##### Task material
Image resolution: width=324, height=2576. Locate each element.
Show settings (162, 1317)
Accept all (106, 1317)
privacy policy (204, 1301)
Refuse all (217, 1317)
##########
Exercise instructions. Would you repeat, exactly and with nothing added, every line from the line containing "Show settings (162, 1317)" through the last line of the records above?

Reply.
Show settings (162, 1317)
Accept all (106, 1317)
privacy policy (204, 1301)
Refuse all (217, 1317)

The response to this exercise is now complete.